The contact prints that survived depict the Museum’s various interests and past displays, photographs of its objects, fieldwork photographs showing objects being used, as well as members of local communities. Thematic displays included local architecture, arts and craft, performances, and food production. Developed as quick reference prints, many of the contact print sheets are worn and punched with holes for filing. Connections between the small rows of images can be seen on closer inspection, helping to weave together the Museum’s history.

The National Ethnographic Museum (founded 1988) was relocated in 2010, rehousing the objects and records that had survived the civil war. The Museum’s new building used to house the old Museum of Portuguese Guinea (1946–1974) that had been set up in colonial times. With a new home, new displays could be organized, although this took some time. In September 2017 an exhibition using blown-up images from the contact prints and surviving objects was finally created in the Museum, to tell its past and signal a future.

Working with the Museum team, the curators of this exhibition selected contact print images to be reprinted in graphic displays. Images were organized thematically (weaving, livelihoods, religion, historical places, games, etc.) with texts for each theme, on thirteen roll-up banners, and with objects displayed on plinths nearby. Among the many visitors who came on the day of the opening, 15 September 2017, was the Minister of Culture, who promised financial support for the Museum.

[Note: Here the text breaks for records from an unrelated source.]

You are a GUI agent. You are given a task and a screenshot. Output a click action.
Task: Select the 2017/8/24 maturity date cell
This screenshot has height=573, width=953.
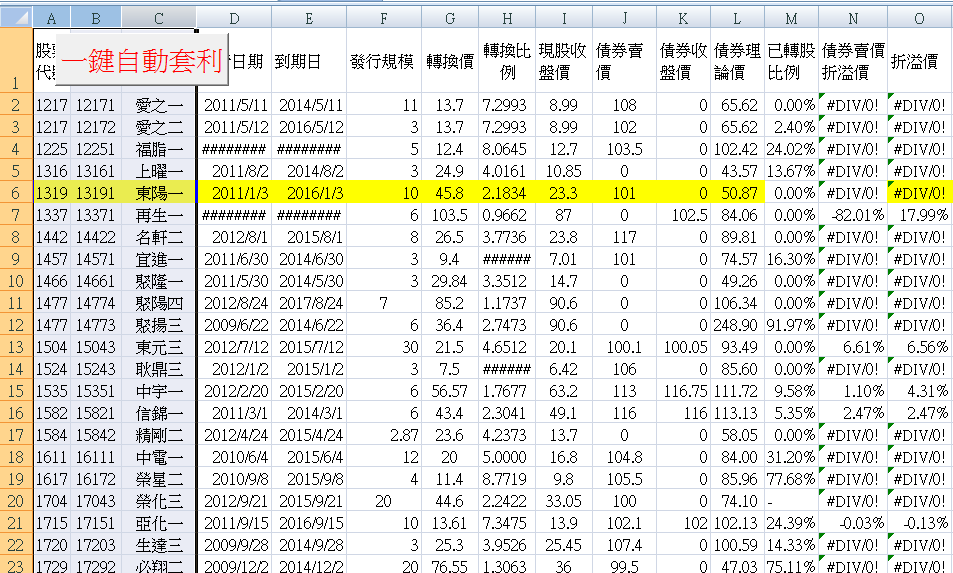(308, 302)
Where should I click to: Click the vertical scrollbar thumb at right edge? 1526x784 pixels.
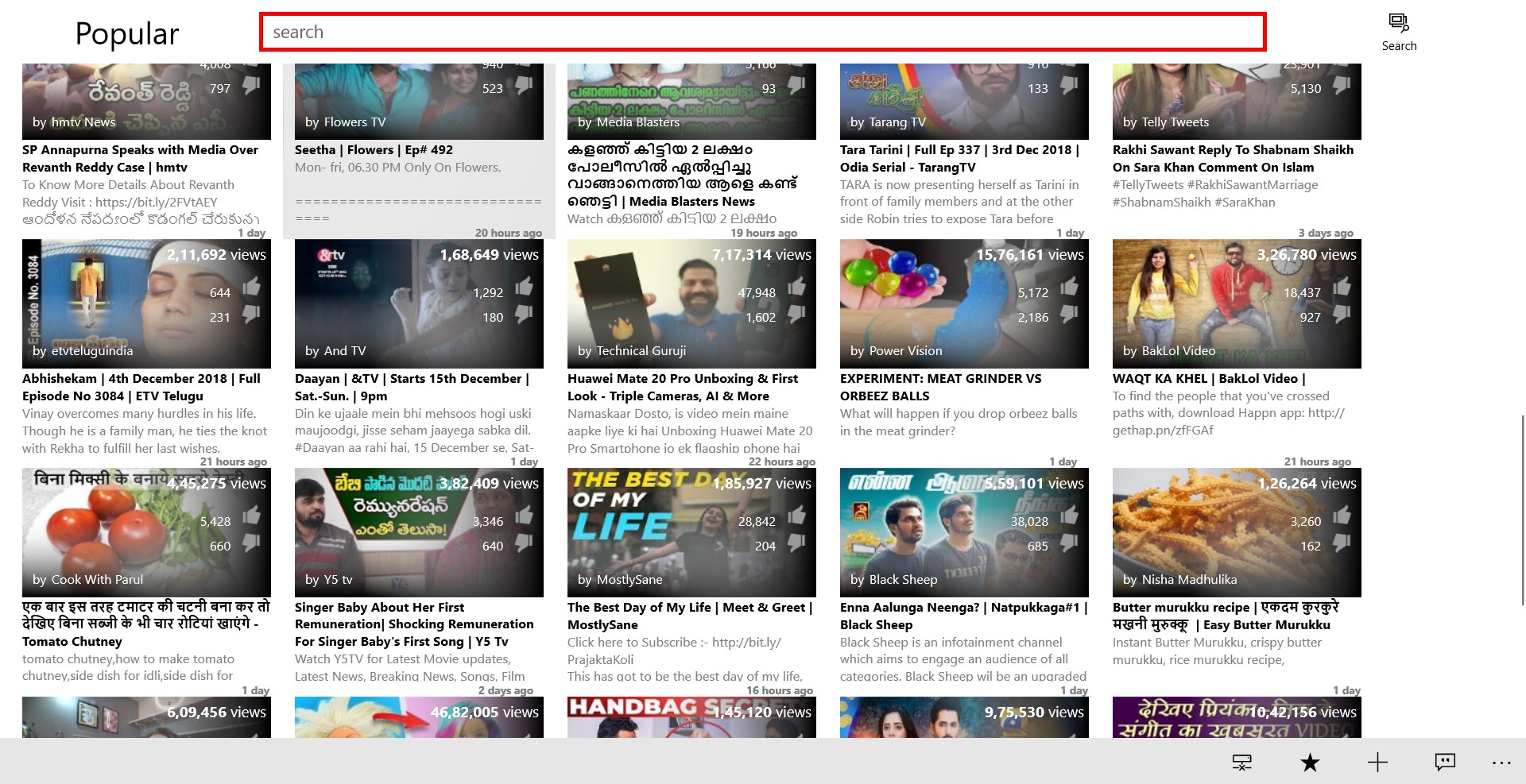(1523, 508)
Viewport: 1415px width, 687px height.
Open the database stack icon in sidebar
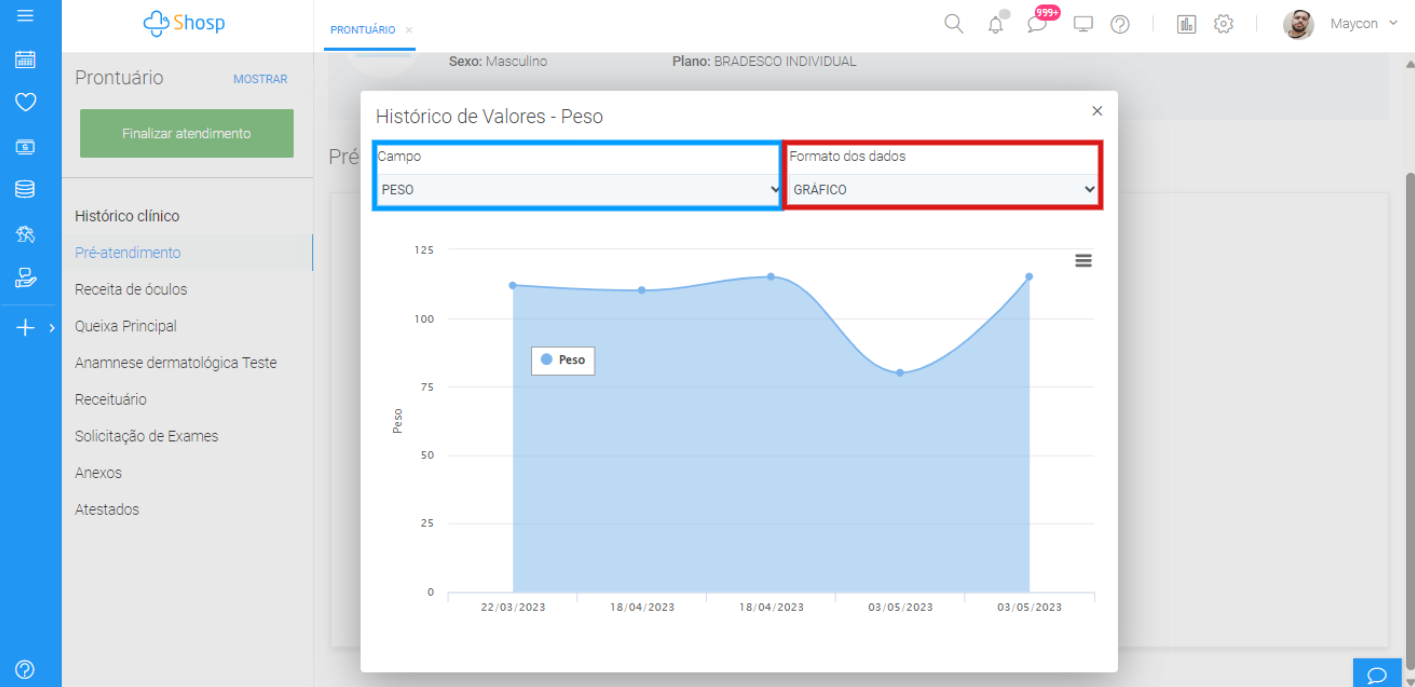coord(26,189)
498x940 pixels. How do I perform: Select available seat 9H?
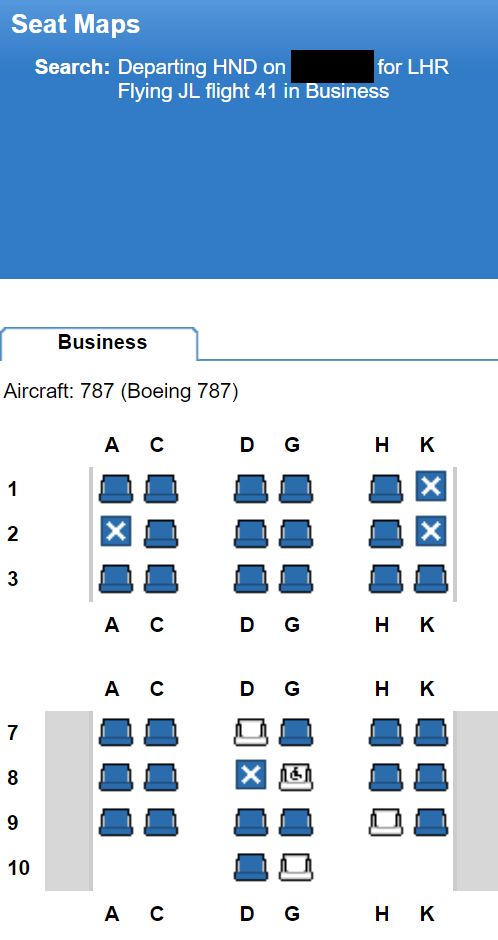[385, 822]
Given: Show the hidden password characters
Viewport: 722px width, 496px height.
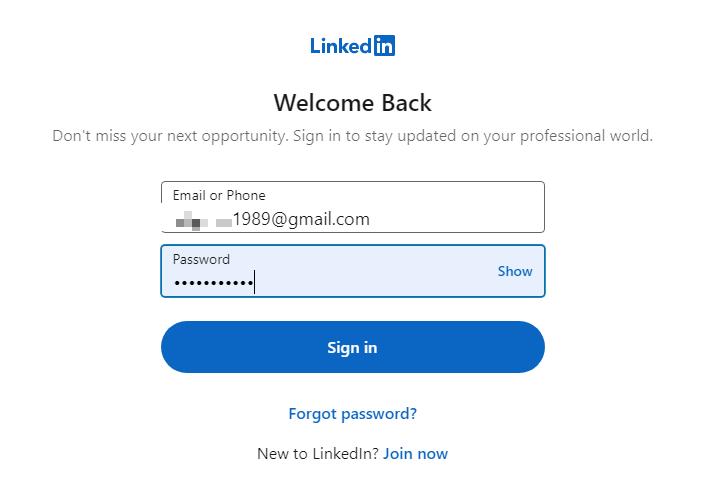Looking at the screenshot, I should (x=515, y=271).
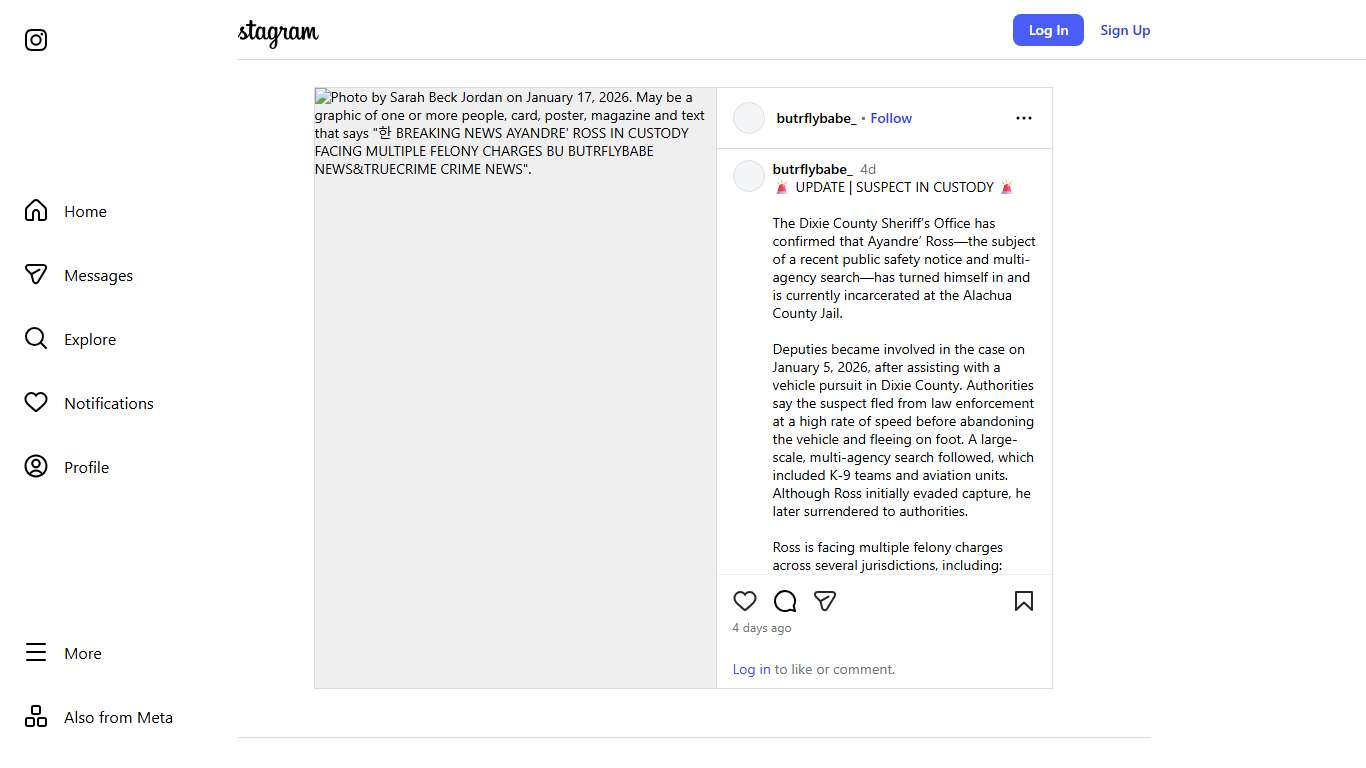1366x768 pixels.
Task: Click Log in link to comment
Action: click(751, 670)
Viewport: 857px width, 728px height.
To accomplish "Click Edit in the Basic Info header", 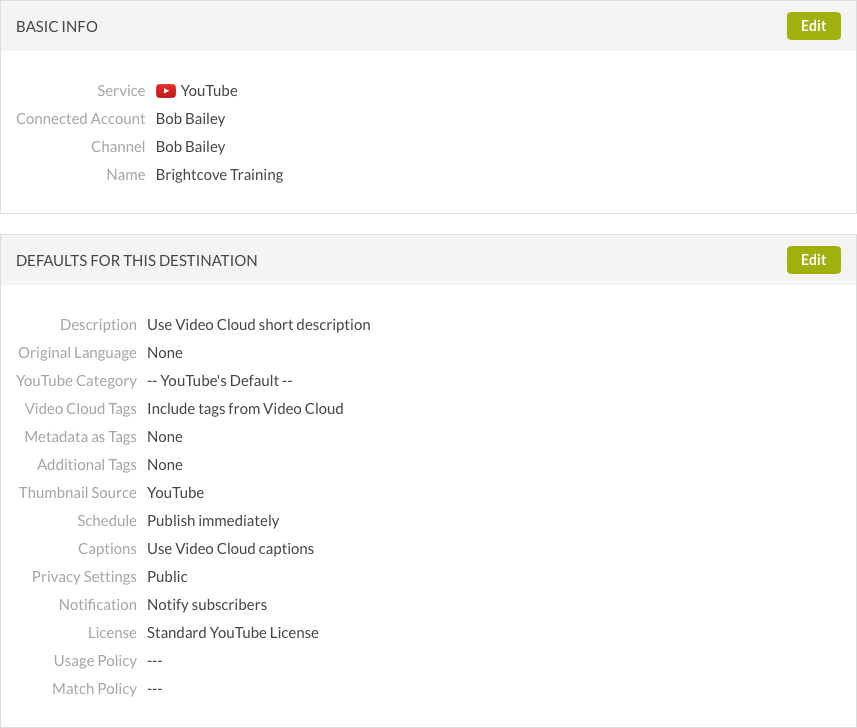I will 813,26.
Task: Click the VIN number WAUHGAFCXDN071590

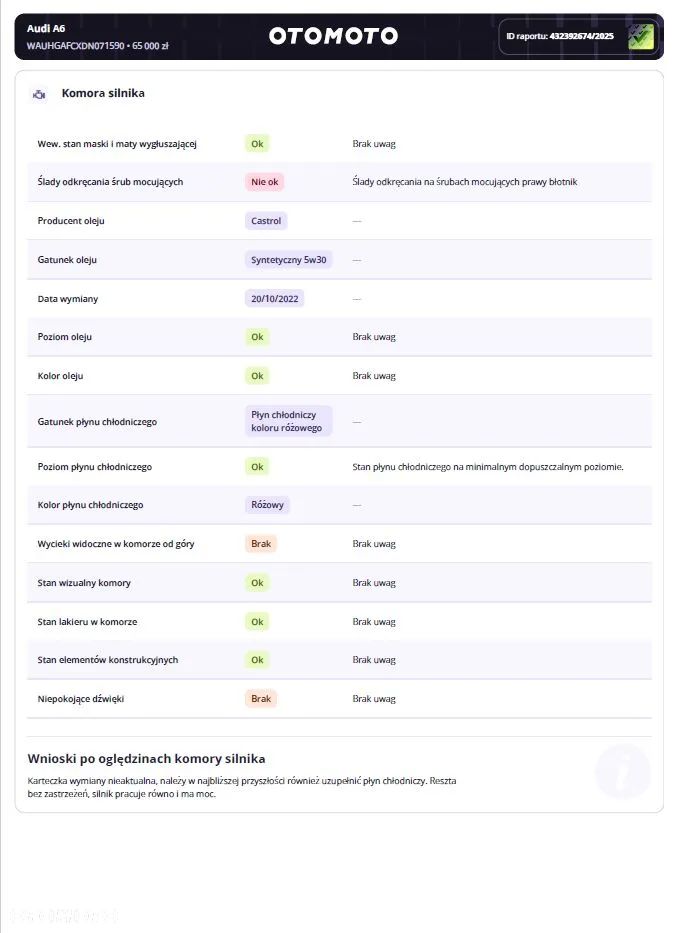Action: 76,46
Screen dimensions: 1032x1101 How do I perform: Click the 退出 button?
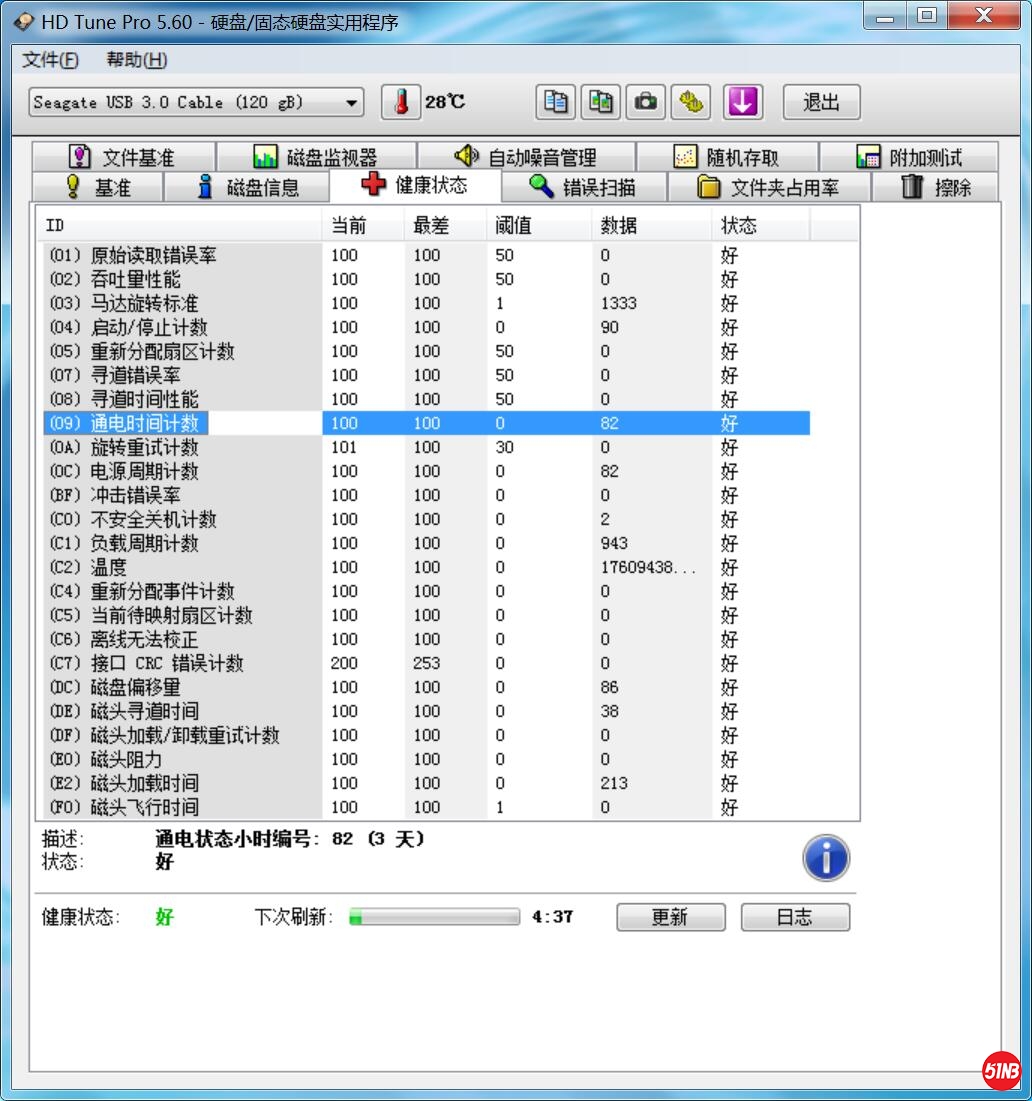(820, 102)
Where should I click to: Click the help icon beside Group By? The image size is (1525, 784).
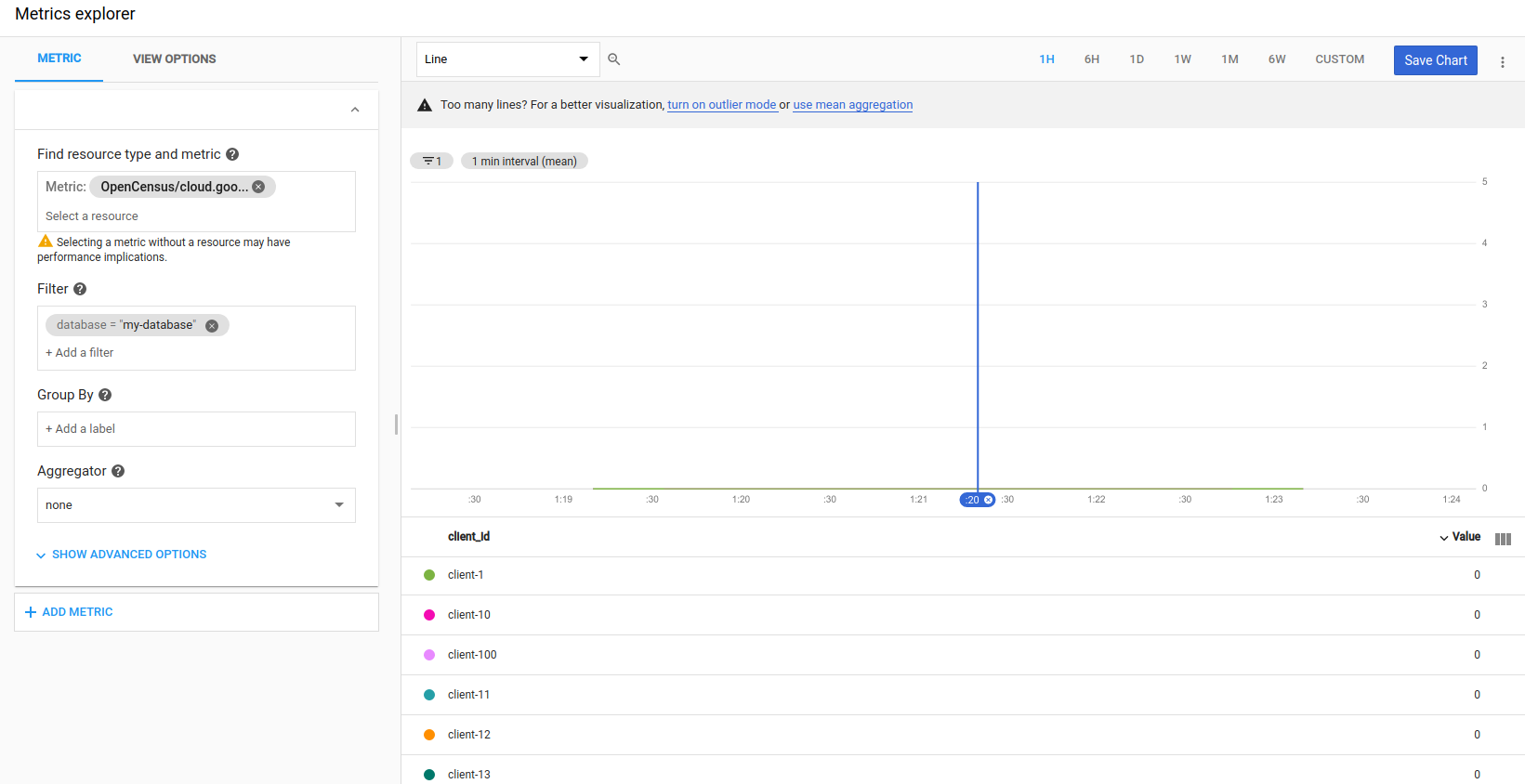coord(105,395)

The exhibition was reviewed by the media as the revival of the Museum, and ever since that day the Museum remains open daily to the public, with schools and universities visiting it regularly. The roll-ups with the reconstructed images played the same role as the images on the walls of the lost Museum, reviving the important work that the Museum once did in documenting and celebrating the remarkable cultures of Guinea-Bissau.